Back in October we took a pretty extensive look at In Vitro Fertilization (IVF) and insurance. The underlying premise of that article was that “IVF fails to meet the threshold of “medical necessity,” ergo it should not be covered by insurance.”
Apparently, most employers (and their group carriers) must agree with that assessment, because
"Only 25% of employers offer any type of infertility treatment, and even some of that is not very comprehensive. They might just cover the diagnosis of a disease," says Julie Salz Greenstein, government relations director for Resolve, a national infertility advocacy group.
Ms Greenstein opines that “(w)e believe it's the right of people to try to build their families." Well, of course she – and her colleagues – are free to believe anything they’d like; the problem arises only because she apparently believes that it is also her right to force others to help pay for her treatment.

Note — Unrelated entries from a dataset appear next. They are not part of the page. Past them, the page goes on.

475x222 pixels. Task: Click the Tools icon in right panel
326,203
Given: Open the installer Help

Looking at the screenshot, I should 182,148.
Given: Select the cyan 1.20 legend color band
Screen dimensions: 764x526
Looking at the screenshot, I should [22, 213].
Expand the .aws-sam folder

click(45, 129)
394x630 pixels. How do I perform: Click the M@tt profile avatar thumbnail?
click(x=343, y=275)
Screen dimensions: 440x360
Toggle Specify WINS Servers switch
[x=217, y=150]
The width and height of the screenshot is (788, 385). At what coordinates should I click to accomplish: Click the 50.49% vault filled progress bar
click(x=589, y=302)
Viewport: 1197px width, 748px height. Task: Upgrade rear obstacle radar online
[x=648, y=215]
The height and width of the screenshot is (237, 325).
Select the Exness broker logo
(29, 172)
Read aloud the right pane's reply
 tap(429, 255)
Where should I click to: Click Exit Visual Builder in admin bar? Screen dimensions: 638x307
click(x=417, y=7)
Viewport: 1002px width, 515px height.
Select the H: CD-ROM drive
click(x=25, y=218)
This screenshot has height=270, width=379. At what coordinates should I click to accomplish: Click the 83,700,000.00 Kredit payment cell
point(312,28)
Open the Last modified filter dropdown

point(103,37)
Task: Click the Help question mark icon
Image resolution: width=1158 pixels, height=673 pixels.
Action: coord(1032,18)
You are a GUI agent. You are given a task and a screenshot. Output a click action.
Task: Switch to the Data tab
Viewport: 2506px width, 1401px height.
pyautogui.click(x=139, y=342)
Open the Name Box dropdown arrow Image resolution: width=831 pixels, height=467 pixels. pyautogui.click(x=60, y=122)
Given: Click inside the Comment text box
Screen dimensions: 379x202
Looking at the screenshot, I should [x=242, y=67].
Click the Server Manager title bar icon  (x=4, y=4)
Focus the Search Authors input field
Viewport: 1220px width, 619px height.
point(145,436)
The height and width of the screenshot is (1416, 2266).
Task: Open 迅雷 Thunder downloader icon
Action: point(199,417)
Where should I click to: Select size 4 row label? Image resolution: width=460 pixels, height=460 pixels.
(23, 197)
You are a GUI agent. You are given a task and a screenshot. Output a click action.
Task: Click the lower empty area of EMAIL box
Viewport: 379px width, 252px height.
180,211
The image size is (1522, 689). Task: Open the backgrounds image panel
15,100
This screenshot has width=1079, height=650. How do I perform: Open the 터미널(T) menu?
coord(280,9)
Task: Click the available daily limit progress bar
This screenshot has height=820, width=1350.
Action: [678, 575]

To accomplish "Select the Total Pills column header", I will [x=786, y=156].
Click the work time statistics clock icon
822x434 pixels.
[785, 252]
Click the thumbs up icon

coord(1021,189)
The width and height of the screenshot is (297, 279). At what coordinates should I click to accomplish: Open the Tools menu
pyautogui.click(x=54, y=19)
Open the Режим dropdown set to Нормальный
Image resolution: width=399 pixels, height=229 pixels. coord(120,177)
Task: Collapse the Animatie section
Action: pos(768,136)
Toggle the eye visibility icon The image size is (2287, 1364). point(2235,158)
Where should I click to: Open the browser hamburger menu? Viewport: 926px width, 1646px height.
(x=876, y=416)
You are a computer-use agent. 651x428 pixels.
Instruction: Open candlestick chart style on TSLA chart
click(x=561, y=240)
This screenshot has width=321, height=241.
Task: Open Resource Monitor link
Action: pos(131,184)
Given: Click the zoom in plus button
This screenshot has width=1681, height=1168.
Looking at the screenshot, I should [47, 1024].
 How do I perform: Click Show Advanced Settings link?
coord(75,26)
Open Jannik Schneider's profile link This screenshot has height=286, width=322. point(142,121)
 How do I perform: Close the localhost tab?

What bothers me about this attitude is that proponents of lifestyle-related benefits, whether they be for IVF or Rogaine, seem not to understand the underlying economic factors at work. For example, Connecticut recently became the 12th state to require coverage for IVF. This means that policyholders in Connecticut will now subsidize the cost of this expensive treatment, whether or not they want to do so. This effectively means that insureds will now see rates increase due to treatment for a lifestyle choice, not a medically necessity. Doesn’t seem quite fair.
Why, for example, would we cover IVF but not trans-gender or bariatric surgery? Both of these are lifestyle issues, as well, so why is it fair to exclude them? Each new covered benefit results in higher premiums. Is it Ms Greenstein’s contention that health insurance isn’t expensive enough? That doesn’t seem reasonable, or likely. But it is the end result of mandating coverage for treatments that are not medically necessary.